2 / Chérissez le ballon

Kennedy Chandler est un cas atypique, vu sa hype il ne saurait être considéré comme steal, le meneur de Tennessee est étonnament bon en défense mais il est petit. Le voir pleurer lors de sa défaite au NCAA Tournament n'a fait que renforcer notre croyance en son mental. Son scouting report par l'immense Benoit Leliève est un must read.
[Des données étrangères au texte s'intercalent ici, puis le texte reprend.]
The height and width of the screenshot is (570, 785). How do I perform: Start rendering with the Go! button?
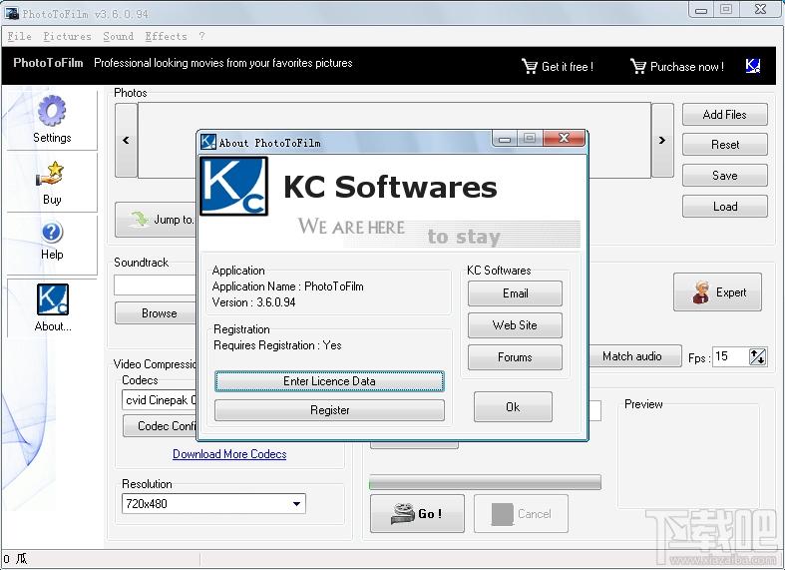click(416, 514)
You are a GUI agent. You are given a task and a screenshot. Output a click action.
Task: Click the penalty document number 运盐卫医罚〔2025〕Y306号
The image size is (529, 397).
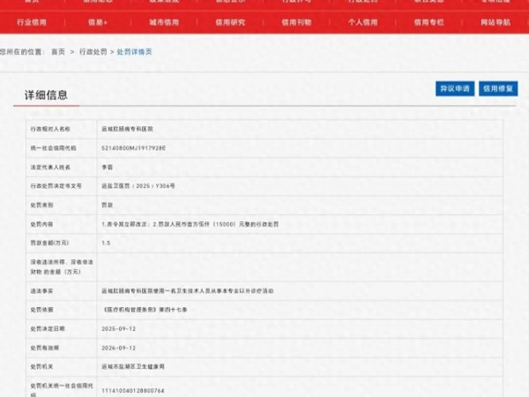click(138, 186)
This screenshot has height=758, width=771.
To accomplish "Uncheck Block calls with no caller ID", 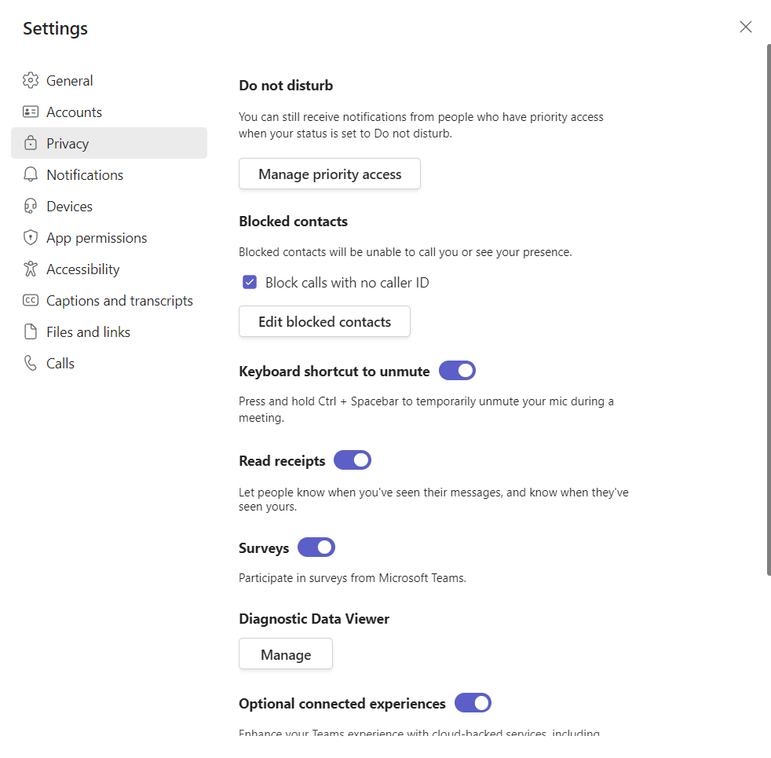I will [250, 282].
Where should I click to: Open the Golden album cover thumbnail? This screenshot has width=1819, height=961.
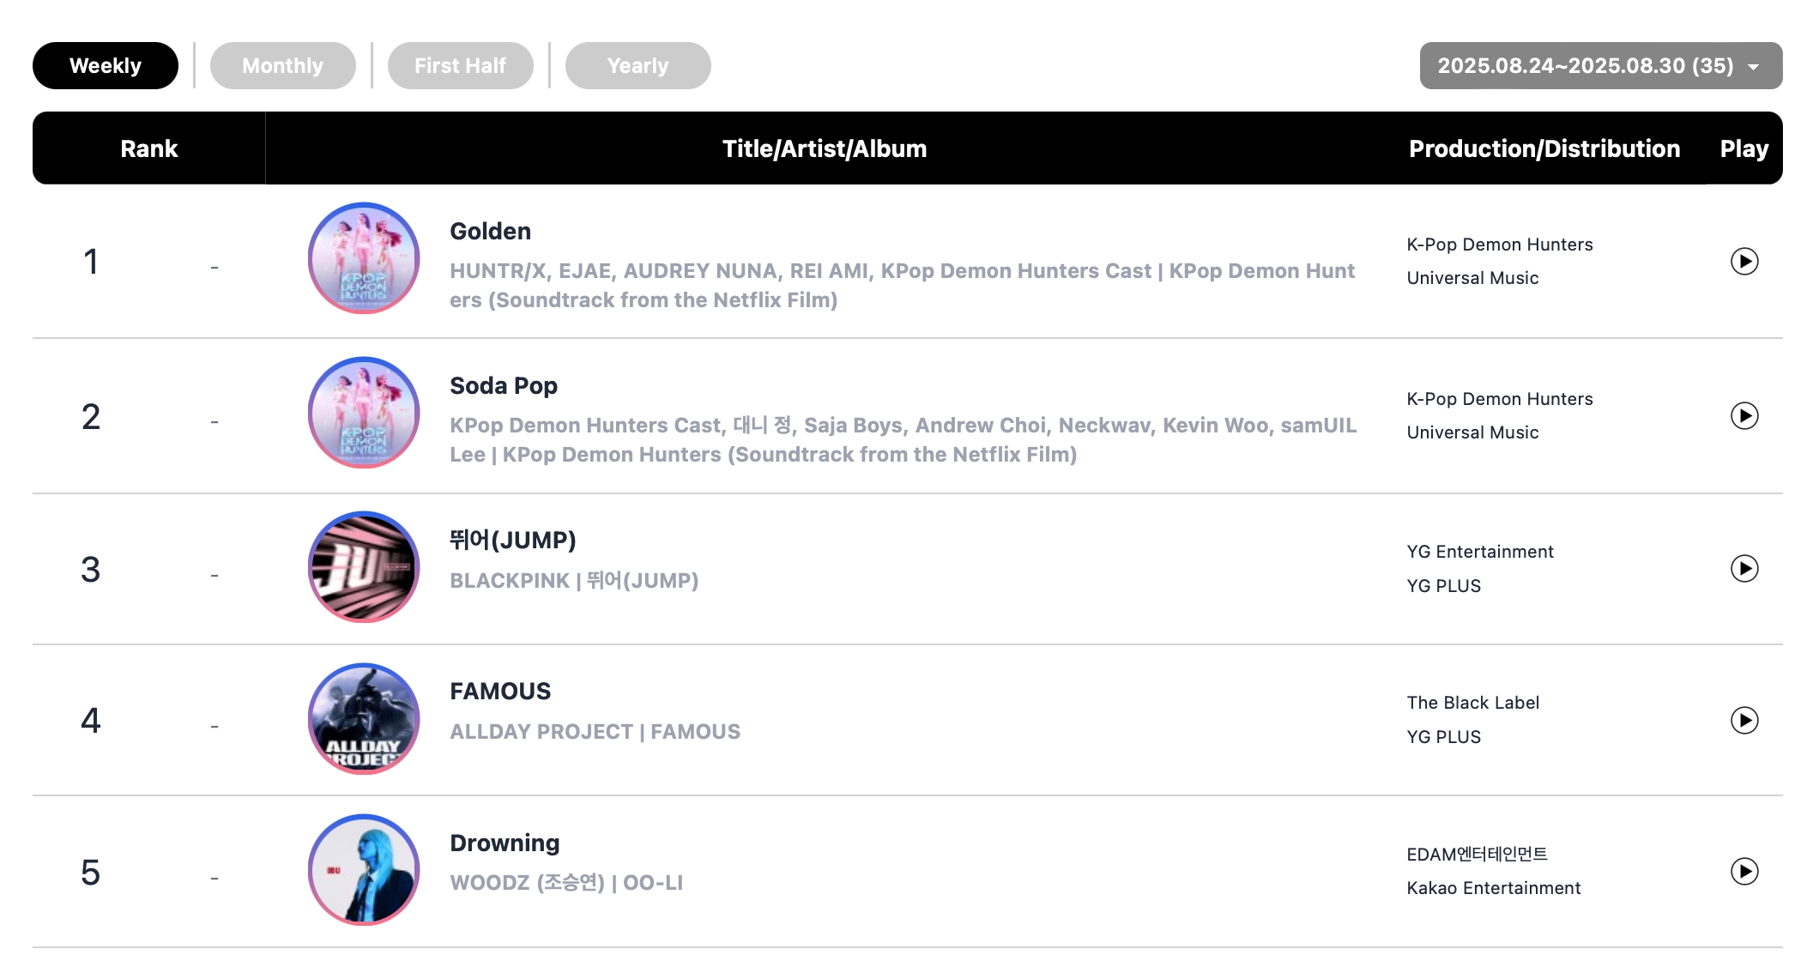click(x=364, y=258)
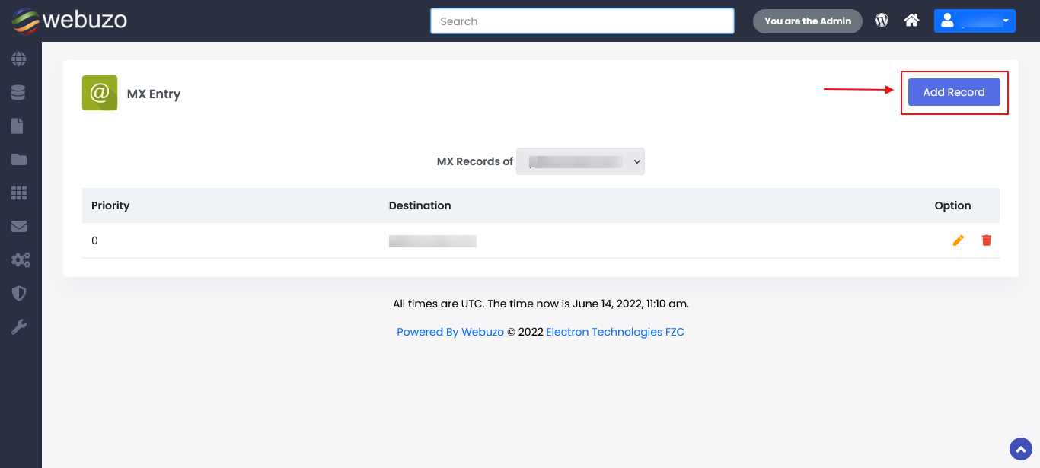The image size is (1040, 468).
Task: Click the folder icon in the sidebar
Action: coord(21,159)
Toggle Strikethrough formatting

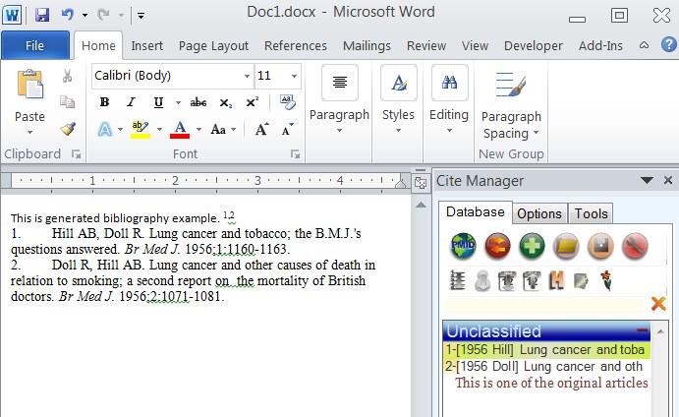(198, 102)
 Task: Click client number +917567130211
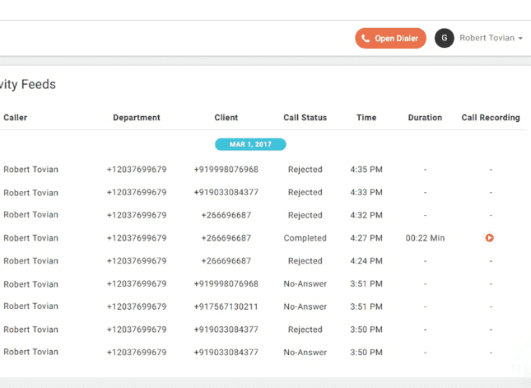226,306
Hunter Maldonado, nous n'y passerons pas énormément de temps car j'y crois un peu moins qu'aux autres. S'il est dans la liste, c'est qu'il a une chance. Plusieurs facteurs impressionnent, à commencer par son moteur physique ou mental. Maldonado a joué 37 minutes par match, avec un taux d'usage (temps passé en possession de la balle par rapport au temps total offensif) de 31% (beaucoup), tout en défendant régulièrement sur le meilleur attaquant adverse. C'est un très bon défenseur en NCAA, un très solide général de parquet en attaque, où il est bien aidé par ses 2m01. Mais son profil ne paraît pas ASSEZ dans l'impact en défense : il n'a ni la mobilité latérale d'un Alvarado, ni la longueur d'un Herb Jones, pour citer deux joueurs actifs et utiles en playoffs dès leur saison rookie (et draftés "vieux"). Offensivement, il n'a montré aucune amélioration au tir au cours de ses cinq années de NCAA, naviguant dans des eaux trop faibles pour la NBA en adresse et en volume (25% de loin et seulement 84 tirs primés tentés sur la saison, 71% aux lancers-francs), malgré une exceptionnelle adresse à mi-distance de 47,5% sur les deux points hors dunks/tips/layups. En imaginant très fort on peut le voir être un stabilisateur d'une second unit avec de gros scoreurs et floor spacers à côté de lui (vous avez dit Brooklyn ? Même les Knicks version IQ sortant du banc), mais la plus-value n'est pas immense.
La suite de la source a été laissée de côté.